By Prof. Clare Anderson
At the start of the year 2011, I came across two boxes of letters in the archives of the India Office, in London. The letters dated from 1874-77, and were written by the Reverend Thomas L.J. Warneford, who at that time was part of the colonial administration of the Andamans penal colony.
Forbidden to proselytize amongst the Indian convicts, his role was to minister to the Islands’ British residents, from the elite classes (chief commissioner, senior medical officer and so on) to Anglo-Indians and ordinary soldiers. Among his achievements was the setting up of free education for the children of convicts – who were growing in number even as early as the 1870s.
The letters were from Warneford to his daughter, Maude, who following a childhood in India and the Andamans had returned to England, aged 10. The letters are deeply personal and affecting. The reverend calls Maude his ‘little woman,’ sends news of household pets – dogs, rabbits, cats, goats, parrots, pigeons and even a tortoise – and writes in detail of the garden that they had created together. He describes the scriptural readings, music and hymns sung in Port Blair’s Christ Church. He frequently implores her to remember her experiences in the islands – the way she decorated the church altar for services, the chapatis she ate each morning for breakfast, the friends that she had made. He passes on Maude’s greetings to their convict boatmen and servants, and reminds her that she used to teach them their ‘English letters.’ He tells her that a recently released convict servant ‘wants to go home with me … to see Miss Maud or Missie Baba as he calls you … He often talks of you.’ Finally, father often signs his letters with row upon row of kisses, with sighs about how much he misses his daughter, and that he hopes to see her soon. He thanks her for her many letters, and complains that Maud’s older brother, Reggie, also by then in England, does not write to him as often as he would like.

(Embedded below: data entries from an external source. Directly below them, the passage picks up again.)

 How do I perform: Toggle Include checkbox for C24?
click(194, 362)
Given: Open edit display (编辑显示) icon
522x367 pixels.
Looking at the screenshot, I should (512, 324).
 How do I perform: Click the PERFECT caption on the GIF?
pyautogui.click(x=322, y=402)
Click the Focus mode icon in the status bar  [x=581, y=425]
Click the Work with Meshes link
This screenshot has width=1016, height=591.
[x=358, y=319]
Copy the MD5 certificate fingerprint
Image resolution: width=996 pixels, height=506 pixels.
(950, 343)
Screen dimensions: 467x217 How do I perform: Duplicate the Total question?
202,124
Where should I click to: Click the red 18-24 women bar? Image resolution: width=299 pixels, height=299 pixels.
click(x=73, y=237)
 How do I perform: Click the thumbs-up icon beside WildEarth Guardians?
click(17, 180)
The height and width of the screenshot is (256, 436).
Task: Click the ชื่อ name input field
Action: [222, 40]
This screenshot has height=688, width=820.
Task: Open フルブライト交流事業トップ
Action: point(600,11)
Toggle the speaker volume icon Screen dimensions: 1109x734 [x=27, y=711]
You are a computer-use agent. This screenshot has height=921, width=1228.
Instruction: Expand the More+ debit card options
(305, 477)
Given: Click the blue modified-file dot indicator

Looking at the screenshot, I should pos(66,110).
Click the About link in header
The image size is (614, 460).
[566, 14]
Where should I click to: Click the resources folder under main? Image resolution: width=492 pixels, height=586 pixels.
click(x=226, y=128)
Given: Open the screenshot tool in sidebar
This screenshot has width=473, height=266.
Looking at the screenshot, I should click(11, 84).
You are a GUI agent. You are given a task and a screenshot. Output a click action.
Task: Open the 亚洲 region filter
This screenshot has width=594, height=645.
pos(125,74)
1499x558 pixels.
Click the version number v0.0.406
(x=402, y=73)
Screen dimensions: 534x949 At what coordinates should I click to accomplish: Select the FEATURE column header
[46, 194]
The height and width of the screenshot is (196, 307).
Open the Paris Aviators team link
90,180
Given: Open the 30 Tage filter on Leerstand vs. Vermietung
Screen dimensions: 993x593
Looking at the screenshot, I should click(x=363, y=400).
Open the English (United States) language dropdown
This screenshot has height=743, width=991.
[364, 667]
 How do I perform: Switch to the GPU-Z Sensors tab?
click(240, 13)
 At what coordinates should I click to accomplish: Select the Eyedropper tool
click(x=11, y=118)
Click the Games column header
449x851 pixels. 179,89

Beyond the pain of the separation of father, daughter and son, we learn also from the letters of the family’s tragedy – the death and burial of the reverend’s wife (Maud and Reggie’s mother) in Calcutta. He sometimes lists the contents of parcels that he has posted to England, gifts for his children including personal items that once belonged to his wife and now gifted to Maud – a brooch, a fan, a shawl, a comb.
Father and daughter also sent small items to each other, as the reverend reminds Maud of their life together in the Andamans, and Maud tells her father about her efforts at English gardening and other pursuits. Peacock feathers, pressed flowers, ferns and photographs … tiny fragments of history fell from between the creases and folds of pages, untouched by human hands for over one hundred years. And then my eyes came to rest on one letter. Dated 4 May 1876, Warneford describes to Maud a visit to the local beauty spot, Mount Harriet. He reminds her of the many happy times they had there, collecting shells and catching pigeons on the way. ‘Went to the “rock” … and cut out your name MAUD about 4 inches long,’ he writes, ‘Reggie’s is also there.
‘With a research trip to the Andamans imminent, I made a careful note to go and look for it.